I did not expect my perception to be opened even wider. I was having a very difficult time at work, frustrated with my lack of ability to stay on top of everything, angry with the executives of the corporation for trying to get more for less from their employees, and for the general lack of compassion that one of the managers has towards others. Although I get frustrated somewhat frequently with the world in which I currently work, much of the time I am able to see that most companies, including mine, are struggling and cost cutting, and that the manager who appears to drive those around her too hard is simply afraid. None of these understandings were helping me. Each day brought a new challenge and the black cloud that was hanging above me became a thunderhead.

As I was contemplating what to do about this situation, I remembered Kevin telling us to be in the first adho mukha svanasana for the day instead of squirming away from the tension and discomfort. Here I was again, in an unhappy work situation, squirming away from it instead of being in it. The million dollar question was, how could I be in it without carrying the weight of it around my neck. This time, it was Derik’s words that came to me.

I remembered Derik’s story about taking the teenagers camping and the physical difficulties he faced. When he said that it presented him a good opportunity to practice Ishvarapranidhana, I listened and understood the words, but I didn’t hear him. Even knowing that I was missing something huge, didn’t help; I simply retained the sense that I missed the message.

Now I was carrying discomfort, albeit not as difficult as Derik’s. So, I contemplated surrendering my current difficulties much like Derik had surrendered his. But how could I place my problems on everyone else? Wasn’t that what surrendering them to God was? They were my responsibility and wouldn’t it be wrong and hurtful to allow others to take that on? I’d love to say that I reconciled these questions, but I didn’t. I just decided to try it, despite the fact that it may not be the most ethical of decisions. My next thought wasn’t really a thought at all, I just let the anger, resentment, and frustration go. Had I tried to figure out how to do it, I don’t know that I could have, let alone actually do it. And after letting go, I realized that I had been holding on to the emotions. No, I hadn’t been holding on to them, I’d been clinging to them like they were the last life jacket in a cold and dark sea. I had drawn them about me and inside them I could feel free to be sanctimonious. I felt lighter. I had shed the heavy back pack I’d been hauling around. I wasn’t euphoric or joyful, I was calm and serene. The euphoria came a few days later when I realized that, not only didn’t I need to pick the anger and frustration back up, I wasn’t going to. And then, I surrendered the euphoria too; again, serenity.

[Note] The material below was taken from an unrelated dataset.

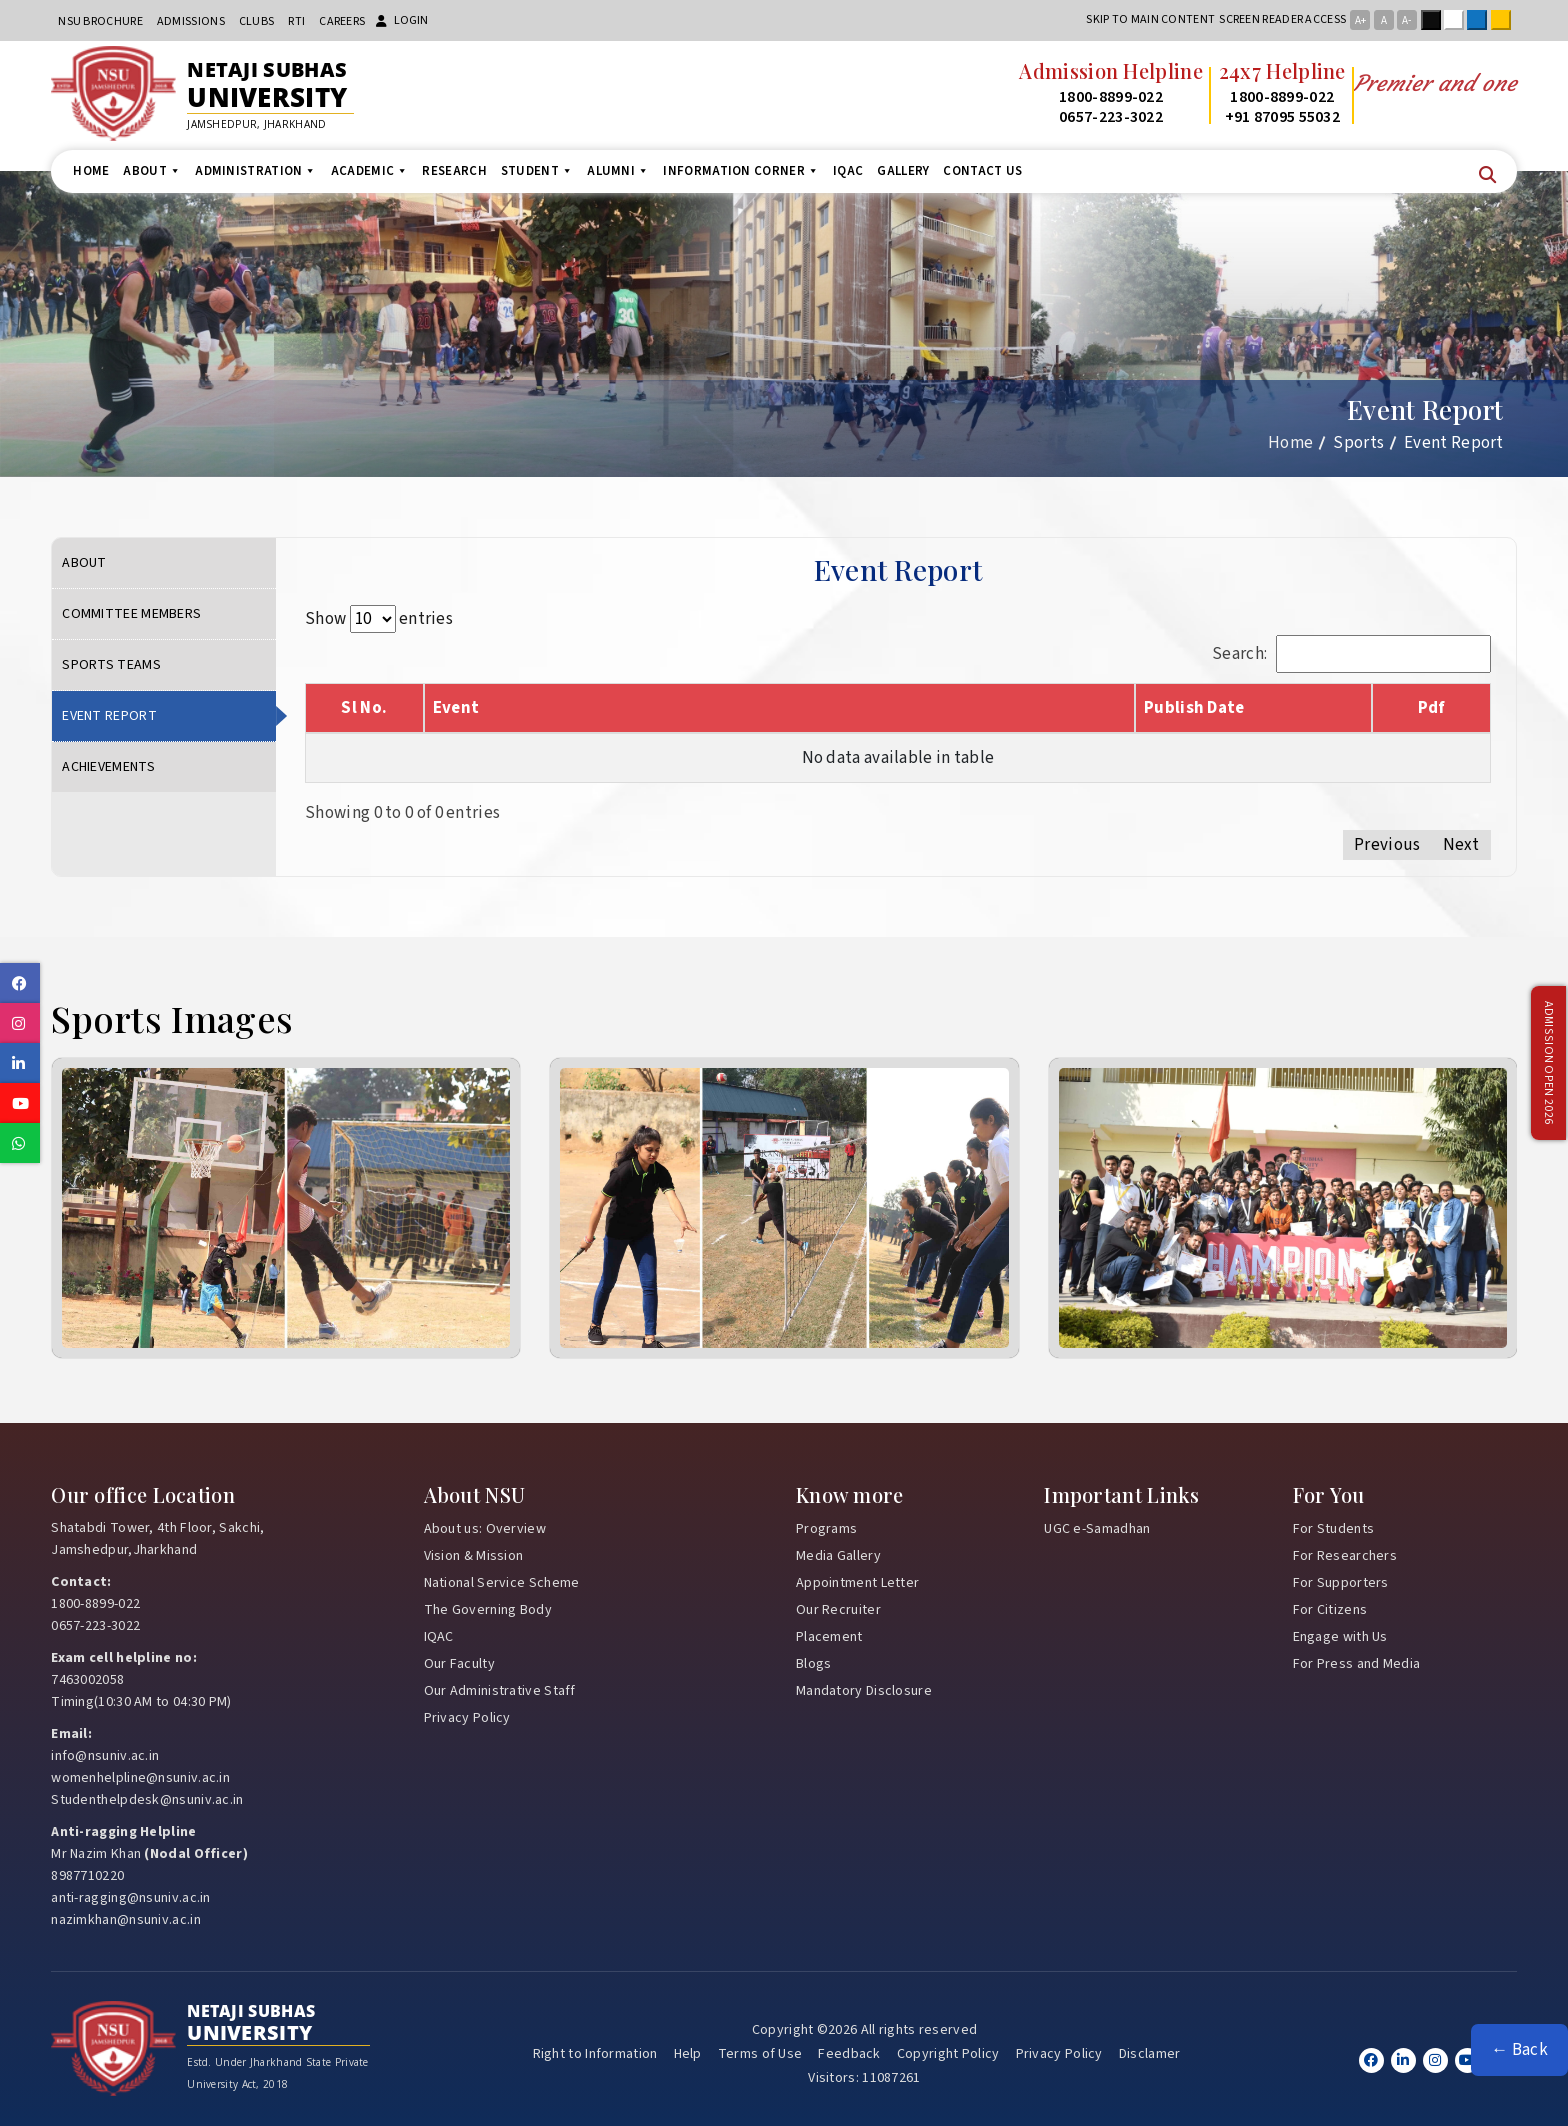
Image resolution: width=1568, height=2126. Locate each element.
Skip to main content (1150, 19)
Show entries (379, 619)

Although I love parts of my job, and always have, I don’t mean to suggest that I now love going to work and that I enjoy the culture and the environment in which I work. Work became just work; sometimes pleasant, sometimes unpleasant. I was serene and calm for a while. Some difficult days at work have come along since. Even though my anger and resentment haven’t returned, I do find myself getting overly stressed and worried; made larger by my headache condition. I see these as more opportunities to practice, even if they aren’t as successful as my first attempt.
I’m not sure that I experienced Ishvarapranidhana or if I experienced something else entirely. One way or the other, I’ve been given two amazing experiences for which I am thoroughly grateful.